Colm Doran (born 1949 in Boolavogue, County Wexford) is a retired Irish sportsperson. He played hurling with his local club Buffer's Alley and with the Wexford senior inter-county team from 1969 until 1982.

==Playing career==
===Club===

Doran played his club hurling with the Buffer's Alley club in Wexford. He won his first senior county title in 1968, the first time that the club had been victorious in the county final. Doran added a second county medal to his collection in 1970 before capturing back-to-back county titles in 1975 and 1976. It would be 1982 before he won his next county title, his fifth in total. This victory began a run of success for Buffer's Alley who won four county champions in-a-row. The last of these county victories was later converted into a Leinster club title following a victory over Kinnitty. Doran later lined out in the All-Ireland club final, however, Buffer's Alley were defeated by Kilruane MacDonagh's of Tipperary on that occasion. Doran retired from club hurling shortly afterwards.

===Inter-county===

Doran first came to prominence on the inter-county scene as a member of the Wexford under-21 team in the late 1960s. He won a Leinster title in this grade in 1969 before later lining out in his first All-Ireland final. Cork provided the opposition on that occasion and won the game by 5-13 to 4-7. Doran added a second Leinster under-21 title to his collection in 1970 before later playing in his second consecutive All-Ireland final. Once again Cork provided the opposition, however, the game ended in a draw. The replay proved more conclusive as Cork beat Doran's side by 5-17 to 0-8.

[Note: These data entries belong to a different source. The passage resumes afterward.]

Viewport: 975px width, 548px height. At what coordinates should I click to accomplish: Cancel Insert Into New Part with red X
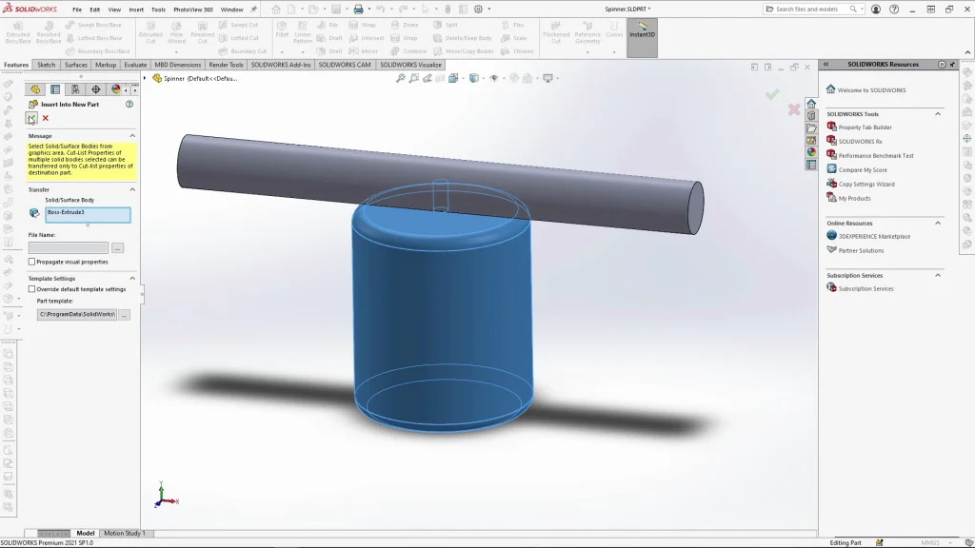[x=45, y=118]
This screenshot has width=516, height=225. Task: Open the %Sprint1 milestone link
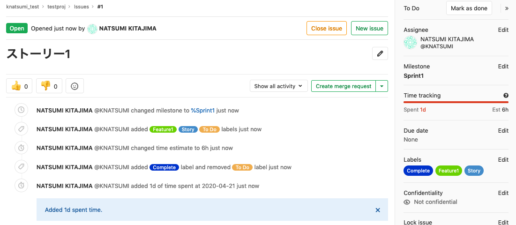202,111
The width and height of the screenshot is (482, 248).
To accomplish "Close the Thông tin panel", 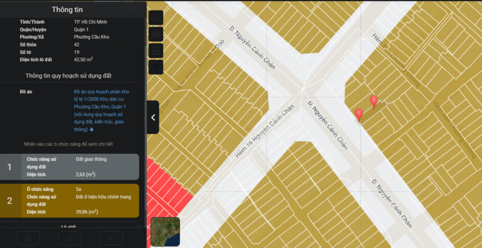I will (134, 9).
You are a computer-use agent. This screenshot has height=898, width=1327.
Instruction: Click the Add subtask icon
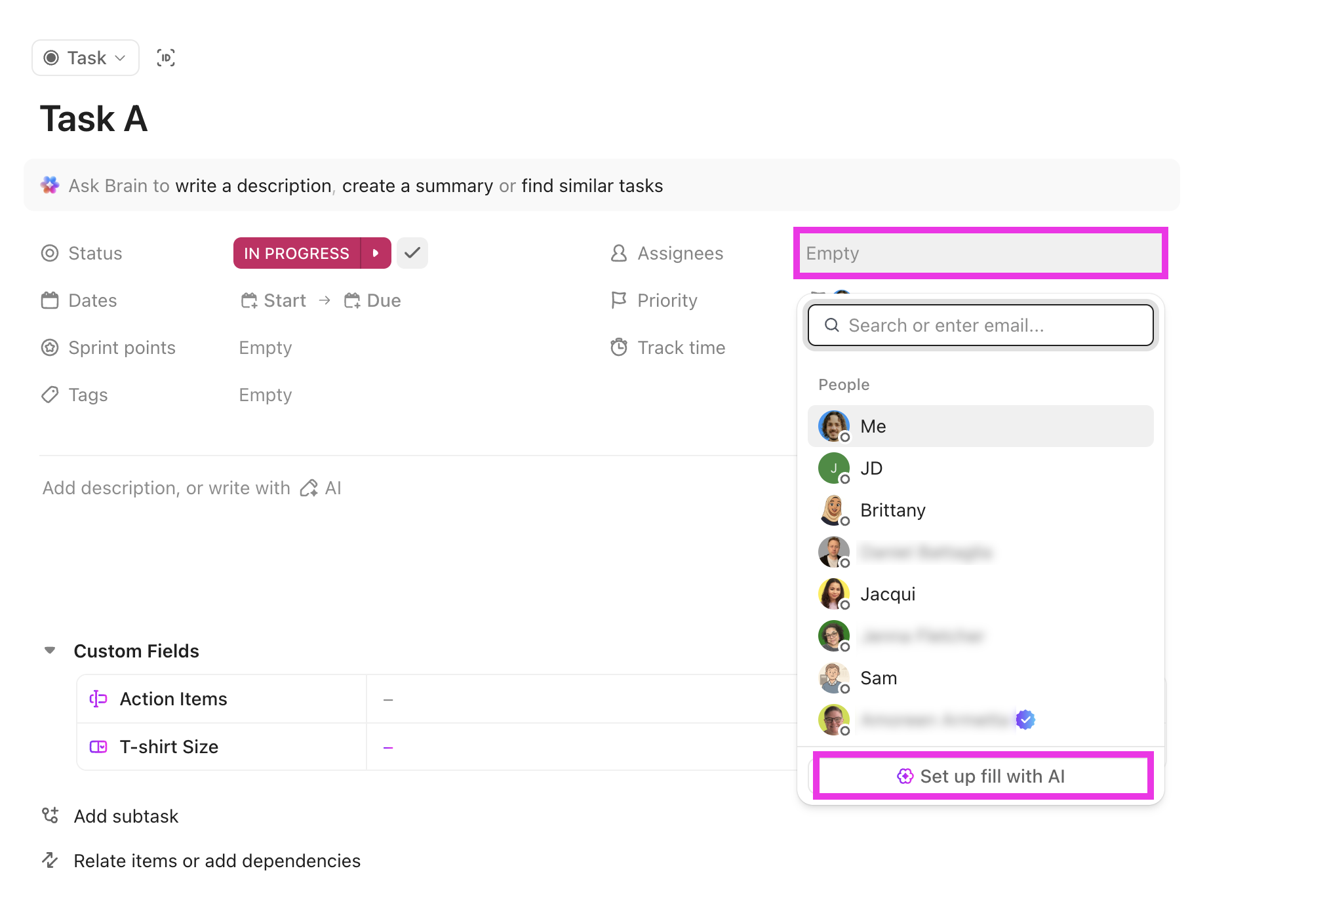[50, 816]
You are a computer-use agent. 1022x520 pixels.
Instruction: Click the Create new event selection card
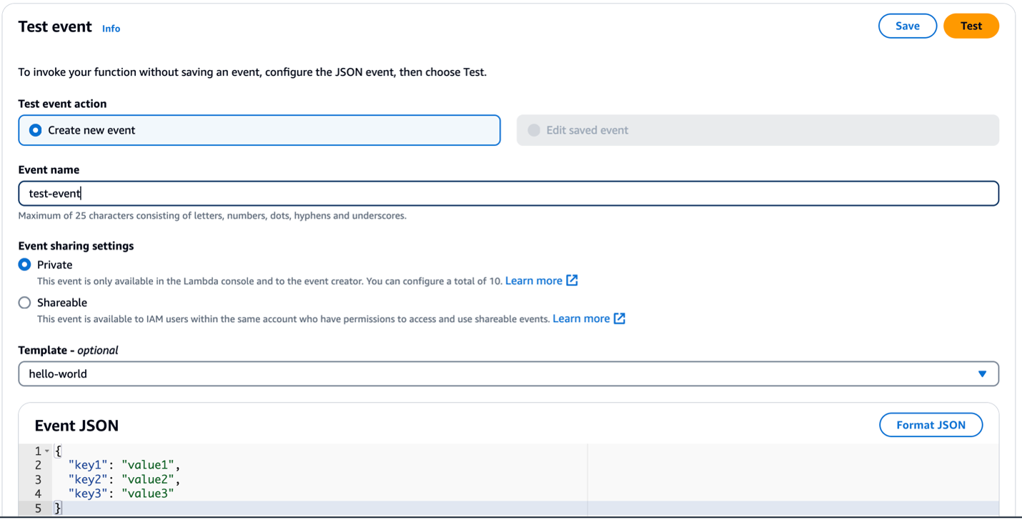pos(259,129)
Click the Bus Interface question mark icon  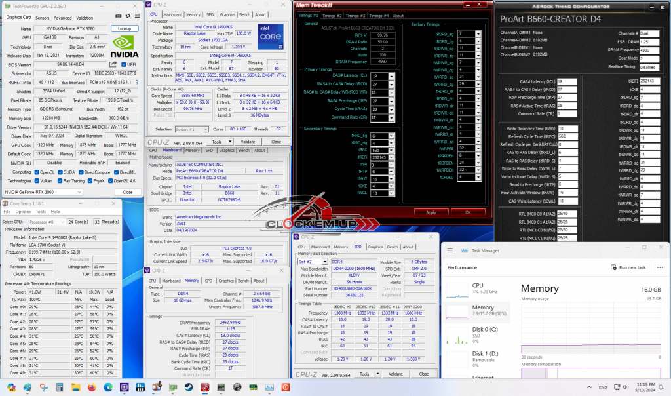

Doran subsequently joined the Wexford senior team where his brother, Tony Doran, already played in the forward line. He played in his first Leinster final in 1971. Kilkenny provided the opposition on that occasion - in what was the first of five successive defeats at the hands of Kilkenny in Leinster finals for Wexford; however, Doran missed the 1972 decider.

Wexford reached the final of the National Hurling League in 1973. On that occasion Limerick were the opponents, with victory going to Wexford and giving Doran his first major title at senior level.

1976 saw Wexford and Kilkenny battle it out in the Leinster final for the seventh year in succession. ‘The Cats’ were going for a provincial six in-a-row and an All-Ireland three-in-a-row, however, Wexford beat the reigning champions by 2-20 to 1-6. This win gave Doran his first Leinster medal. Wexford's championship campaign nearly came unstuck in their next game against Galway. A high-scoring game ended in a 5-14 to 2-23 draw and a replay was forced. In the second/replayed game, Wexford emerged victorious by 3-14 to 2-14. Their opponents in the All-Ireland final were Cork, a team looking for their first championship title since 1970. Doran's led initially by 2-2 to no score after just six minutes, however, Cork settled down and the sides were level at the interval. Cork ultimately hung on to win by 2-21 to 4-11 as Doran was left on the losing side.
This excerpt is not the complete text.